§ **Work to be completed**
Reproduce the following listing line for line, keeping every character unchanged.

§ **Entries**
──────────────────────────────
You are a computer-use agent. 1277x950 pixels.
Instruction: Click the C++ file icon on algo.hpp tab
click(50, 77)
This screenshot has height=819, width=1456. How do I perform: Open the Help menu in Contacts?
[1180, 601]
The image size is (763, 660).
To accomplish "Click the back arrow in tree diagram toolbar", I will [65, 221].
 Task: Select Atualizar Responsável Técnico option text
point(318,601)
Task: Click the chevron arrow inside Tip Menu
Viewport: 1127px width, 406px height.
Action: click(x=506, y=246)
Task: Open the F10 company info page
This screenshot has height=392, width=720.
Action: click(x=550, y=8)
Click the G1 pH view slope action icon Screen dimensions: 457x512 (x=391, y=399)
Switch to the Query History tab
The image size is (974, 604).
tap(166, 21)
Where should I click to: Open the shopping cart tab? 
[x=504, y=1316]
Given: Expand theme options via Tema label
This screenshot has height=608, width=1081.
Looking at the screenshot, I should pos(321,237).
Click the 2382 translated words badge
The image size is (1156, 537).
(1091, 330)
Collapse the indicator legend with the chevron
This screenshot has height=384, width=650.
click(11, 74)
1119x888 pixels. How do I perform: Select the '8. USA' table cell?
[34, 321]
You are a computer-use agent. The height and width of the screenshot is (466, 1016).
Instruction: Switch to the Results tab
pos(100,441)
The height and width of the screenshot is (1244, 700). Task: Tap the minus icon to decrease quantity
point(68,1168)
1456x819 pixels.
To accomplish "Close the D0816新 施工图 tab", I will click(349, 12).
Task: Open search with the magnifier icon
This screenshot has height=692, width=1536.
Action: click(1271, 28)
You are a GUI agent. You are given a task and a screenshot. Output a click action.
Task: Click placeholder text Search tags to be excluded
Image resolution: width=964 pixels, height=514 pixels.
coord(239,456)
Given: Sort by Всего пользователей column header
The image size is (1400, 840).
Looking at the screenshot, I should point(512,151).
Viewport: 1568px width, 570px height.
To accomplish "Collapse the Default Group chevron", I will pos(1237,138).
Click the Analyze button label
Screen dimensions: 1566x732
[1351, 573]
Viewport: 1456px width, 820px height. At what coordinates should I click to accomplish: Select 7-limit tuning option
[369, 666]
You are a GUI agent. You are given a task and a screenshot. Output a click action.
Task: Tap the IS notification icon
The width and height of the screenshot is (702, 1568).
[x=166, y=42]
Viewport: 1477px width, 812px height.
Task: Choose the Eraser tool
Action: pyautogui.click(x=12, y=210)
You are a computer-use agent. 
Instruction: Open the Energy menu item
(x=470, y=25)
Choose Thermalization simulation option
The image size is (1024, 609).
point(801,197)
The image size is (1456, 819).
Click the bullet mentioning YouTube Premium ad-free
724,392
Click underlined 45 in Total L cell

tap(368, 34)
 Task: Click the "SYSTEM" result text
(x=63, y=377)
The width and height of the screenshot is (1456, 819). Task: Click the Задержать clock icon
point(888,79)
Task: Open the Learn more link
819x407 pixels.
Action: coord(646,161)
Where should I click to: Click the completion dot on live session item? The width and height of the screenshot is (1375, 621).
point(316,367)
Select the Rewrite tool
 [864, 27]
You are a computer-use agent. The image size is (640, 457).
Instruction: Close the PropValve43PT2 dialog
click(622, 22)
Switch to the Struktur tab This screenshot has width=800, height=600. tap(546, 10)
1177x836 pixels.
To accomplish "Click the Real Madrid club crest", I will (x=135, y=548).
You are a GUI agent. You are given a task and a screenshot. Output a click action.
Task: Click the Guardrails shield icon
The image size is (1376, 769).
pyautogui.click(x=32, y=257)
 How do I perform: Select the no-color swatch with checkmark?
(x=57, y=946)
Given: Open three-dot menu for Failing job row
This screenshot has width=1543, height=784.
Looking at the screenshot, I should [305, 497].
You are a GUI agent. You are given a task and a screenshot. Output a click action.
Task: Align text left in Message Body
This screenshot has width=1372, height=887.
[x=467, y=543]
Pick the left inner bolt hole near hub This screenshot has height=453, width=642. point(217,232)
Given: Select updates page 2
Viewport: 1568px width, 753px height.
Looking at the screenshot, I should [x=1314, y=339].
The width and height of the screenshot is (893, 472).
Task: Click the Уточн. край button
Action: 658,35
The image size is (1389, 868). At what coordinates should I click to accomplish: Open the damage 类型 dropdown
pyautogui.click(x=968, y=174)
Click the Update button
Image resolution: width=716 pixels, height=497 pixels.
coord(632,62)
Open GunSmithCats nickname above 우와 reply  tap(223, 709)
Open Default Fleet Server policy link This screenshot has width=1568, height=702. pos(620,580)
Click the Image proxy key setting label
──────────────────────────────
§ **Complete output**
You are a computer-use agent. 1277x950 pixels.
Instruction: Click the C++ file icon on algo.hpp tab
click(50, 77)
This screenshot has height=819, width=1456. How do I perform: Open the Help menu in Contacts?
[1180, 601]
The image size is (763, 660).
To accomplish "Click the back arrow in tree diagram toolbar", I will [65, 221].
 Task: Select Atualizar Responsável Técnico option text
point(318,601)
Task: Click the chevron arrow inside Tip Menu
Viewport: 1127px width, 406px height.
Action: click(x=506, y=246)
Task: Open the F10 company info page
This screenshot has height=392, width=720.
Action: click(x=550, y=8)
Click the G1 pH view slope action icon Screen dimensions: 457x512 (x=391, y=399)
Switch to the Query History tab
The image size is (974, 604).
tap(166, 21)
Where should I click to: Open the shopping cart tab? 
[x=504, y=1316]
Given: Expand theme options via Tema label
This screenshot has height=608, width=1081.
Looking at the screenshot, I should pos(321,237).
Click the 2382 translated words badge
The image size is (1156, 537).
(1091, 330)
Collapse the indicator legend with the chevron
This screenshot has height=384, width=650.
click(11, 74)
1119x888 pixels. How do I perform: Select the '8. USA' table cell?
[34, 321]
You are a computer-use agent. The height and width of the screenshot is (466, 1016).
Instruction: Switch to the Results tab
pos(100,441)
The height and width of the screenshot is (1244, 700). Task: Tap the minus icon to decrease quantity
point(68,1168)
1456x819 pixels.
To accomplish "Close the D0816新 施工图 tab", I will click(349, 12).
Task: Open search with the magnifier icon
This screenshot has height=692, width=1536.
Action: click(1271, 28)
You are a GUI agent. You are given a task and a screenshot. Output a click action.
Task: Click placeholder text Search tags to be excluded
Image resolution: width=964 pixels, height=514 pixels.
coord(239,456)
Given: Sort by Всего пользователей column header
The image size is (1400, 840).
Looking at the screenshot, I should point(512,151).
Viewport: 1568px width, 570px height.
To accomplish "Collapse the Default Group chevron", I will pos(1237,138).
Click the Analyze button label
Screen dimensions: 1566x732
[1351, 573]
Viewport: 1456px width, 820px height. At what coordinates should I click to accomplish: Select 7-limit tuning option
[369, 666]
You are a GUI agent. You are given a task and a screenshot. Output a click action.
Task: Tap the IS notification icon
The width and height of the screenshot is (702, 1568).
[x=166, y=42]
Viewport: 1477px width, 812px height.
Task: Choose the Eraser tool
Action: pyautogui.click(x=12, y=210)
You are a computer-use agent. 
Instruction: Open the Energy menu item
(x=470, y=25)
Choose Thermalization simulation option
The image size is (1024, 609).
point(801,197)
The image size is (1456, 819).
Click the bullet mentioning YouTube Premium ad-free
724,392
Click underlined 45 in Total L cell

tap(368, 34)
 Task: Click the "SYSTEM" result text
(x=63, y=377)
The width and height of the screenshot is (1456, 819). Task: Click the Задержать clock icon
point(888,79)
Task: Open the Learn more link
819x407 pixels.
Action: coord(646,161)
Where should I click to: Click the completion dot on live session item? The width and height of the screenshot is (1375, 621).
point(316,367)
Select the Rewrite tool
 [864, 27]
You are a computer-use agent. The image size is (640, 457).
Instruction: Close the PropValve43PT2 dialog
click(622, 22)
Switch to the Struktur tab This screenshot has width=800, height=600. tap(546, 10)
1177x836 pixels.
To accomplish "Click the Real Madrid club crest", I will (x=135, y=548).
You are a GUI agent. You are given a task and a screenshot. Output a click action.
Task: Click the Guardrails shield icon
The image size is (1376, 769).
pyautogui.click(x=32, y=257)
 How do I perform: Select the no-color swatch with checkmark?
(x=57, y=946)
Given: Open three-dot menu for Failing job row
This screenshot has width=1543, height=784.
Looking at the screenshot, I should [305, 497].
You are a GUI agent. You are given a task and a screenshot. Output a click action.
Task: Align text left in Message Body
This screenshot has width=1372, height=887.
[x=467, y=543]
Pick the left inner bolt hole near hub This screenshot has height=453, width=642. point(217,232)
Given: Select updates page 2
Viewport: 1568px width, 753px height.
Looking at the screenshot, I should [x=1314, y=339].
The width and height of the screenshot is (893, 472).
Task: Click the Уточн. край button
Action: 658,35
The image size is (1389, 868). At what coordinates should I click to accomplish: Open the damage 类型 dropdown
pyautogui.click(x=968, y=174)
Click the Update button
Image resolution: width=716 pixels, height=497 pixels.
coord(632,62)
Open GunSmithCats nickname above 우와 reply  tap(223, 709)
Open Default Fleet Server policy link This screenshot has width=1568, height=702. pos(620,580)
Click the Image proxy key setting label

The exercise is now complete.